Directed by the great William Wyler Jezebel won Bette Davis the second of her two Best Actress Oscars. Legend has it that she made this movie as a way of thumbing her nose at Jack Warner for refusing to lend her to David O. Selznick for the highly coveted role of Scarlett O'Hara in Gone with the Wind. Though not as epic or as famous as that landmark movie Jezebel did give Davis a great opportunity to strut her stuff before the camera. She gets to be athletic, regal, pouty, stubborn, seductive, teasing and even courageously self-sacrificing, and all with a flamboyant southern accent. Henry Fonda co-stars as her fiancé.

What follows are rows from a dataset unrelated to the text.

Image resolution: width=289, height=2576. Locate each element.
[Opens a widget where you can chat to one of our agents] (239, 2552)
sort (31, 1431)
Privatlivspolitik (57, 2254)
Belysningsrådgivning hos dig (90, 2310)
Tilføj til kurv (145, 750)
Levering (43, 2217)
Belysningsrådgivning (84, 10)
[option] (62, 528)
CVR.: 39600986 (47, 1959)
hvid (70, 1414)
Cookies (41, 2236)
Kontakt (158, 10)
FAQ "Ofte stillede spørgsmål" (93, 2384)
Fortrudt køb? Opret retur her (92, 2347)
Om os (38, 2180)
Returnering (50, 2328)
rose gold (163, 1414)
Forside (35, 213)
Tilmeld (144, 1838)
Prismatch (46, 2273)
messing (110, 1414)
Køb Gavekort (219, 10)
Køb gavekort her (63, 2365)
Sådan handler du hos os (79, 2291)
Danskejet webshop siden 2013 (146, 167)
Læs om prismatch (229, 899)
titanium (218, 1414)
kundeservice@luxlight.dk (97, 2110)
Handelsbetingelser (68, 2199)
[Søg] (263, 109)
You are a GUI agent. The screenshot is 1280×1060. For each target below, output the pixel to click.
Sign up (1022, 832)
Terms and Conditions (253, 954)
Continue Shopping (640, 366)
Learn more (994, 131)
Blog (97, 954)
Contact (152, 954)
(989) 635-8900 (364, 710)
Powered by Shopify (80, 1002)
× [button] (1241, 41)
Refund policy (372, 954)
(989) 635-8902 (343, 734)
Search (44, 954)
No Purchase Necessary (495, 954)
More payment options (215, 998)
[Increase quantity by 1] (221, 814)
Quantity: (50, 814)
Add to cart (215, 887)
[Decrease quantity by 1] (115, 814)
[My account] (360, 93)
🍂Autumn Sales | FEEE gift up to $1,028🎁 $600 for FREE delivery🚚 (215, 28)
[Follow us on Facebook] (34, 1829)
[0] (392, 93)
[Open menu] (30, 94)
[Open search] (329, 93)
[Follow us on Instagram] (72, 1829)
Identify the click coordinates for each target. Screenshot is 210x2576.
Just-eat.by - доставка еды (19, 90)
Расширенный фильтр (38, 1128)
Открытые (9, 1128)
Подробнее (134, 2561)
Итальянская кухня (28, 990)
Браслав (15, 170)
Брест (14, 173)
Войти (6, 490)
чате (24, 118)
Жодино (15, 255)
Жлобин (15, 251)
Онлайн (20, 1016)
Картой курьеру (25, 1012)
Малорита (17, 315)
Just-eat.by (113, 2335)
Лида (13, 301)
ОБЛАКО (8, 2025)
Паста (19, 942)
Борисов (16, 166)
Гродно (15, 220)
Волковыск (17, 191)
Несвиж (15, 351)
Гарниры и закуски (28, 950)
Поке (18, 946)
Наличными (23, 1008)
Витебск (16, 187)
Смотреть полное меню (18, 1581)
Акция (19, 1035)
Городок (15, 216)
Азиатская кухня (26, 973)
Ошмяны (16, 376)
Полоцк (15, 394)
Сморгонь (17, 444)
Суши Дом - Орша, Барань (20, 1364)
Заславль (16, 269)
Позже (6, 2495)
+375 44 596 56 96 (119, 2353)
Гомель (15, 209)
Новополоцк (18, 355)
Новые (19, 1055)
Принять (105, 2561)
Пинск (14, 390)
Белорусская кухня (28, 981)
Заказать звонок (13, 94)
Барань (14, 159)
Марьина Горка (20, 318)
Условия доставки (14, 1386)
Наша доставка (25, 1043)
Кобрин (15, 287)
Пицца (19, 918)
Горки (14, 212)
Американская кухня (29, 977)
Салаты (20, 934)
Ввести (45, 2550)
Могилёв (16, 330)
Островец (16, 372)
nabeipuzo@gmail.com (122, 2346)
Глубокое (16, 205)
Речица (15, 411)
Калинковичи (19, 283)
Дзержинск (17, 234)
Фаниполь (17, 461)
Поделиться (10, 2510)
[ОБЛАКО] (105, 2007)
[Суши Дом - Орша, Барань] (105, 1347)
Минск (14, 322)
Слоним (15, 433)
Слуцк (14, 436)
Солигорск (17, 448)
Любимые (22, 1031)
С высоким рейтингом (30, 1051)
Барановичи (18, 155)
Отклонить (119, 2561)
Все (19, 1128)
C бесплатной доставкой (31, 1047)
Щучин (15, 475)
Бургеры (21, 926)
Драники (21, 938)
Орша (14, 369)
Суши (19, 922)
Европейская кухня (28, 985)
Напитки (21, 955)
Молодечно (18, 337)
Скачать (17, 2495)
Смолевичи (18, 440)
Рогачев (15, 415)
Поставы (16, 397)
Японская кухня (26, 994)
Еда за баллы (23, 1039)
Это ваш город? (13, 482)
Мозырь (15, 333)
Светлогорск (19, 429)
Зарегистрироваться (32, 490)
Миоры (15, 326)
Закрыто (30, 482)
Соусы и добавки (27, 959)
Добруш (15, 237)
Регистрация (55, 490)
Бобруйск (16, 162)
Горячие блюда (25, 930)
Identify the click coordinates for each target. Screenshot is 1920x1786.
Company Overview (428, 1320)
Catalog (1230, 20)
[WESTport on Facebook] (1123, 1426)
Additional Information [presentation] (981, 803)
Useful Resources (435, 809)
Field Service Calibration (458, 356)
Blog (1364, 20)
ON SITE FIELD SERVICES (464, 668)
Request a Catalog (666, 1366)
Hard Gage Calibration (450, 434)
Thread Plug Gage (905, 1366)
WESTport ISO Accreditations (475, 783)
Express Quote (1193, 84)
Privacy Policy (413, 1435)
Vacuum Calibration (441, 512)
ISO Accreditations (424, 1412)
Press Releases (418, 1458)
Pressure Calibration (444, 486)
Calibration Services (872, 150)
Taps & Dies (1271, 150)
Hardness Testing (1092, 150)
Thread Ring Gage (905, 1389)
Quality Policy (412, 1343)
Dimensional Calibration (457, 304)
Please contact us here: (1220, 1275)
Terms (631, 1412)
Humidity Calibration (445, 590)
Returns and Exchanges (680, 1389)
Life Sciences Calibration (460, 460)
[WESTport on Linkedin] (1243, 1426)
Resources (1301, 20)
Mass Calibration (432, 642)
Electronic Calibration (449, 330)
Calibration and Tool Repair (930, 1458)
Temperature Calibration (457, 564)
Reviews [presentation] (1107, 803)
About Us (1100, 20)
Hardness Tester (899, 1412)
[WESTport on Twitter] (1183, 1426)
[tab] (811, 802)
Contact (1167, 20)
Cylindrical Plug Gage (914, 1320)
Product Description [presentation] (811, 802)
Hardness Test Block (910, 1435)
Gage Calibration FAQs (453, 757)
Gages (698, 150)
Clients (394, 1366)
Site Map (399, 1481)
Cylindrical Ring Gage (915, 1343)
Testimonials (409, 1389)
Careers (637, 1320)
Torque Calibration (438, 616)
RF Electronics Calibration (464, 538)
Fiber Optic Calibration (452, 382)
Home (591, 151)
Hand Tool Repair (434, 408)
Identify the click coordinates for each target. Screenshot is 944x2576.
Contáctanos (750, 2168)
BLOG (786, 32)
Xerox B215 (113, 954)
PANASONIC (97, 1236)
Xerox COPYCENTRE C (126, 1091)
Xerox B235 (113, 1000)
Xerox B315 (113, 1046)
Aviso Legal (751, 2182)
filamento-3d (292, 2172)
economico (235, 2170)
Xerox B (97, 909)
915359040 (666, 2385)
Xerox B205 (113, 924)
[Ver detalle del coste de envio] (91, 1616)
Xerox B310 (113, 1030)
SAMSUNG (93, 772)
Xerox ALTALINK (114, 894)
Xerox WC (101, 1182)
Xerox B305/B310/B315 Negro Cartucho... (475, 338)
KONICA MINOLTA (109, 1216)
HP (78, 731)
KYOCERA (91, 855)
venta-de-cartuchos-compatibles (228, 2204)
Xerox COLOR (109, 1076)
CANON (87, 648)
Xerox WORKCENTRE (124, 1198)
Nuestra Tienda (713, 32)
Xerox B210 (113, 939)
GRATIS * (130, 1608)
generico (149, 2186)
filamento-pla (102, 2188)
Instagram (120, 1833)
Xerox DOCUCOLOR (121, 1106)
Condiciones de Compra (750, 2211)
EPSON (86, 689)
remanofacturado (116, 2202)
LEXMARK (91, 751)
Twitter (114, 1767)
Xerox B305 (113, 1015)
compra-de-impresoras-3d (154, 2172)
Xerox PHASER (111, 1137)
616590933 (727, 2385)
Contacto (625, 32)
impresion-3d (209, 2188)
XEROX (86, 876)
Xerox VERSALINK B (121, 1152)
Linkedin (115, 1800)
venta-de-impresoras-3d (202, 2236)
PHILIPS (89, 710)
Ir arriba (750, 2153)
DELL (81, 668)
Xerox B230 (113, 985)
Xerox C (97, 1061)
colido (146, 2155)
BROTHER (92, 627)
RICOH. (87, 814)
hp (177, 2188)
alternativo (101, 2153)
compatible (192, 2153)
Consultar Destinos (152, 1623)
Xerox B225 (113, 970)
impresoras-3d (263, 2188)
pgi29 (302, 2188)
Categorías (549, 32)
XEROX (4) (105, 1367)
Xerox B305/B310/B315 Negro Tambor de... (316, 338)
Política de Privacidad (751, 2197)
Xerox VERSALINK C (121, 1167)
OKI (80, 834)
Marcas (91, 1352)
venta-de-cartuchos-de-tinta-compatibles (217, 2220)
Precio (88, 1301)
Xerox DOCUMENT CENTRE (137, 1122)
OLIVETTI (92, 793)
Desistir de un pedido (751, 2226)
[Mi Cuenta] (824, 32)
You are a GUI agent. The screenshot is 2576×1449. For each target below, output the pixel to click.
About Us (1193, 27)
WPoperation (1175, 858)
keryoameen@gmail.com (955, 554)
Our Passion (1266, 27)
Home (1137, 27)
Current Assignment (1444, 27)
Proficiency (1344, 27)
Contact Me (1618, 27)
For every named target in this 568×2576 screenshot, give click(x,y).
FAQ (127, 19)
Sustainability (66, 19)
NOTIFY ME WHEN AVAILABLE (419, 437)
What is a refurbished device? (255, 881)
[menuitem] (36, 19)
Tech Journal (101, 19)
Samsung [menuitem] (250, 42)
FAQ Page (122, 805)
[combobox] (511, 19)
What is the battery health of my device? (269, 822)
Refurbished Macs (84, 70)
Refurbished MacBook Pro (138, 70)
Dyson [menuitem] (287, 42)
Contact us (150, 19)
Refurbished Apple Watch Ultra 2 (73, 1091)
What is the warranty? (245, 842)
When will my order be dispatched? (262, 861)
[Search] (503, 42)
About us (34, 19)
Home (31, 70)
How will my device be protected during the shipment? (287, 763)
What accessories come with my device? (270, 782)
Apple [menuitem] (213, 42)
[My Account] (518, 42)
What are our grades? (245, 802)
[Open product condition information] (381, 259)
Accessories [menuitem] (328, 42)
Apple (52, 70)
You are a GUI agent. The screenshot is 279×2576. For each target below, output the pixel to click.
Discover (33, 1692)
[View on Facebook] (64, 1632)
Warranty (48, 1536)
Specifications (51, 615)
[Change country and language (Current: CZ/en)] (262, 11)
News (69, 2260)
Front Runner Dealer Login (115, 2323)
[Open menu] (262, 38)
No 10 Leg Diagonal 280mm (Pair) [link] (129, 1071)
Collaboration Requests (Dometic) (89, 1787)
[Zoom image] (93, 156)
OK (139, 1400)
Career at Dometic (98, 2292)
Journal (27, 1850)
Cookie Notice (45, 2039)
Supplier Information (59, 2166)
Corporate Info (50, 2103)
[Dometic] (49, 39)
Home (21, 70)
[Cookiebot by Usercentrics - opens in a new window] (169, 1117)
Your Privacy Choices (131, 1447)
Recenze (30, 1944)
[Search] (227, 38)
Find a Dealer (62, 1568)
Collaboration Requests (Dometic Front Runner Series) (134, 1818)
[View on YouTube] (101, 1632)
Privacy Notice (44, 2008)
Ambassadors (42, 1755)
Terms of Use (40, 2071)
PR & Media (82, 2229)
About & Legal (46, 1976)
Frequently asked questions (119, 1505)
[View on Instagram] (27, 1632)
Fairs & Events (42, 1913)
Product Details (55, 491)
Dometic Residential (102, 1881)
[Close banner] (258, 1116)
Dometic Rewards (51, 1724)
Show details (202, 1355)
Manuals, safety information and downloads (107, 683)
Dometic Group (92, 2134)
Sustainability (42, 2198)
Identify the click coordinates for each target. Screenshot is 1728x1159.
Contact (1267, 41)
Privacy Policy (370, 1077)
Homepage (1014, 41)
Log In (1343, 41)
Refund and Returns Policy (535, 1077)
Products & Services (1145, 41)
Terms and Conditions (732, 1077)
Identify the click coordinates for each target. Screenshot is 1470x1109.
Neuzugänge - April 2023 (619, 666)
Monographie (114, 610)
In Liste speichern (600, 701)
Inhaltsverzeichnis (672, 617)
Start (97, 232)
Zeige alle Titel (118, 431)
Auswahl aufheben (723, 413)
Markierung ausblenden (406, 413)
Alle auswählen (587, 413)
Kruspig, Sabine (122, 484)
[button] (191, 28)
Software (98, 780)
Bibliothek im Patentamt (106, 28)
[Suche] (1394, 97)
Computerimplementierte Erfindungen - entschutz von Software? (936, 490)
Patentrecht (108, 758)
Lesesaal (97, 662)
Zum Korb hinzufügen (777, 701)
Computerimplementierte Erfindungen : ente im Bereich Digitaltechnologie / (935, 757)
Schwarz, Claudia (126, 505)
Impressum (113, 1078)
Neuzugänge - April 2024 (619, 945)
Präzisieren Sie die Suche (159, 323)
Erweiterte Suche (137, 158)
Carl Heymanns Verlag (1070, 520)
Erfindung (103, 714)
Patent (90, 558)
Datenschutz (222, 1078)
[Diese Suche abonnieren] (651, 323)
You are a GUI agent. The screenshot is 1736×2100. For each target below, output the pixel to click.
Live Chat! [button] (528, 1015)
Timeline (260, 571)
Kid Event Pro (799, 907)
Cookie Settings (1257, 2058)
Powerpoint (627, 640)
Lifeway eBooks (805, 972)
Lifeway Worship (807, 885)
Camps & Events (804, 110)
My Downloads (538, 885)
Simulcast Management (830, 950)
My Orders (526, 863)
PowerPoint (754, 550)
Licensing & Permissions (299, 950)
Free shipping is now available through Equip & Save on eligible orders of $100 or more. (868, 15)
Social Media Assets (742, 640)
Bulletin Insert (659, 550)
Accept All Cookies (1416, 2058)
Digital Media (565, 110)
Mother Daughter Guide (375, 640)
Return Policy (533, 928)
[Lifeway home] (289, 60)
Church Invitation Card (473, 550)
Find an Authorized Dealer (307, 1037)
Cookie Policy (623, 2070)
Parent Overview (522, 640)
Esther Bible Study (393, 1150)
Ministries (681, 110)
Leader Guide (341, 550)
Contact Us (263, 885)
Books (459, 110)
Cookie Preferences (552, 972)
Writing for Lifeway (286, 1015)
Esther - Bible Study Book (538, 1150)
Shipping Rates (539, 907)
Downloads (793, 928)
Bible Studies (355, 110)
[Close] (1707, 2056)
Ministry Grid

Set in New Orleans in 1852, Jezebel is Julie Marsden (Davis), a spoiled and headstrong southern flirt. She is engaged to Preston Dillard (Fonda) a prominent young businessman. Julie's constant demands for Preston's attention finally backfire when she insists on wearing a red evening gown to the annual Olympus Ball. Blatantly defying the time-honored code of propriety that unmarried women always wear white gowns to the ball. She creates a scandal and loses Preston in the process.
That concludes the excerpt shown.